İmralı Heyeti. Öyle anlaşılıyor ki Pervin Buldan, Ahmet Türk ve Sırrı Süreyya Önder'den oluşturulan grup için kullanılan bu adlandırma kabul gördü. Heyetin Meclis'te grubu bulunan partilerle yaptığı görüşmeler dikkatle takip ediliyor, hiç değilse görüşmeler medyada yer bulabiliyor. Heyetle görüşen siyasi parti liderleri ise, en azından şimdilik, olumlu mesajlar veriyorlar. Ahmet Davutoğlu’nun, geçmişten çıkardığını varsaydığımız derslerle, yaptığı açıklama bile nispeten umut vadediyor.
Meclis'te grubu bulunan ve İmralı Heyeti ile görüşmeyi en baştan reddeden, İmralı görüşmeleri karşıtı bir ittifak hazırlığında olan İYİ Parti ile hariçten gazel okuyan Zafer Partisi, söylemeye hacet yok, gözlerini MHP'nin oylarına dikmiş, orada oyalanıyorlar.

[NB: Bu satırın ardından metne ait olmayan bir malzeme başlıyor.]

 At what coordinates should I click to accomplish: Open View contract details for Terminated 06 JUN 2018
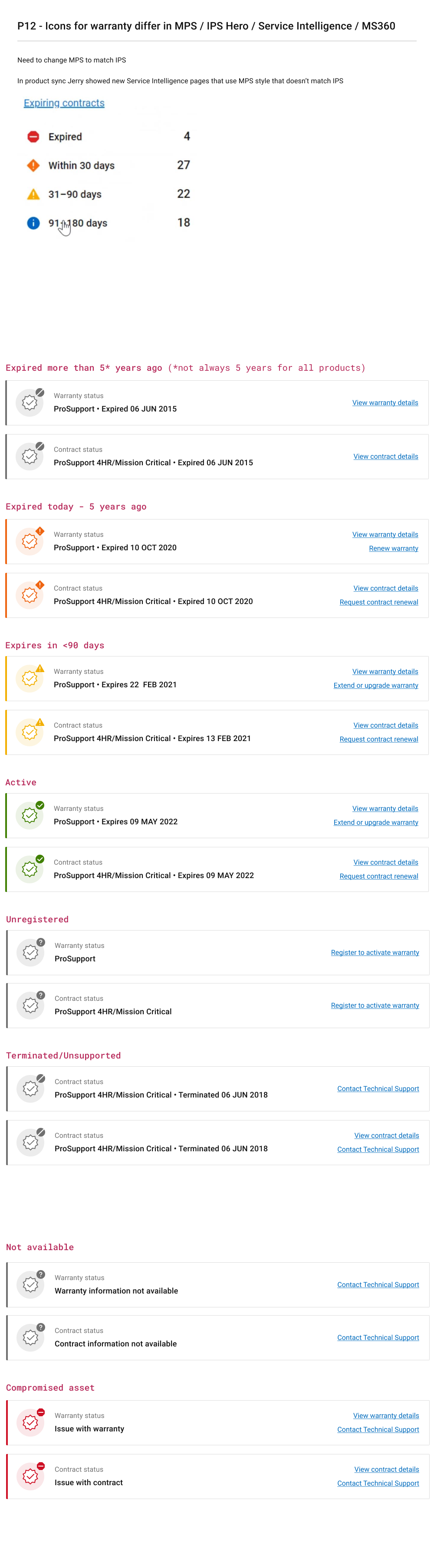[386, 1136]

Haliyle, bundan böyle akacak her damla kanda, hamaset söylemlerinin payı da olacak.
*
Televizyonlarda boy gösteren akademisyenler, gazeteciler, stratejistler de sürece ilgisiz kalmıyorlar elbette. Kıymeti kendinden menkul engin bilgilerini kamuoyu ile paylaşıyorlar. Paylaşsınlar, bunda bir beis olmadığı muhakkak. Ancak süreci, PKK lideri Abdullah Öcalan'ı, İmralı heyetini değerlendirirken tercih ettikleri üslup, kullandıkları ifadeler barışa hizmet etmekten fersah fersah uzakta seyrediyor. Kimse de bunlara, "Behey akılsız, barış önce dilde başlar, barışmak arzusunda olduğunuz insanlara karışı hürmetli bir dil kullanın" demiyor.
*
Dildeki yalpalanma sadece Türk milliyetçisi tandanslı cenahla sınırlı değil maalesef. Kürtçülük bahsinde mangalda kül bırakmayan Kürt entelijanyası ve yaygın tabirle klavye şövalyesi Kürtler arasında da mevcut. Particilik yapanları bir kenara bırakırsak, süreçten pay kapma gayreti içindeki kimi şahıslar, hem süreci hem de İmralı Heyeti içindeki insanları hakir göstererek köstek olmaya çalışıyorlar. Halbuki İmralı'dan İmralı Heyeti'ne kadar yeni bir sürecin başlaması için riskleri göze alarak elini taşın altına koyan insanların her türden desteğe ihtiyacı var. Bilinçli ya da bilinçsiz, süreci ve heyeti değersizleştiren her gayret sağlıklı bir ruh haline işaret etmiyor. Üstelik heyette yer alanların mezhebini, zihniyetini ya da etnik kimliğini diline dolamanın abesle iştigalden öteye varacak bir yeri yoktur. Eninde sonunda ayinesi iştir kişinin lafa bakılmaz. Öte yandan "had bilmek" diye bir şey vardır ki haysiyetli insanlar bunu akıldan çıkarmaz. Demem o ki Kürt meselesinin çözümü için özgürlüğünü ve hatta bedenini ortaya koymuş insanlardan söz ederken biraz insaflı olmakta yarar var.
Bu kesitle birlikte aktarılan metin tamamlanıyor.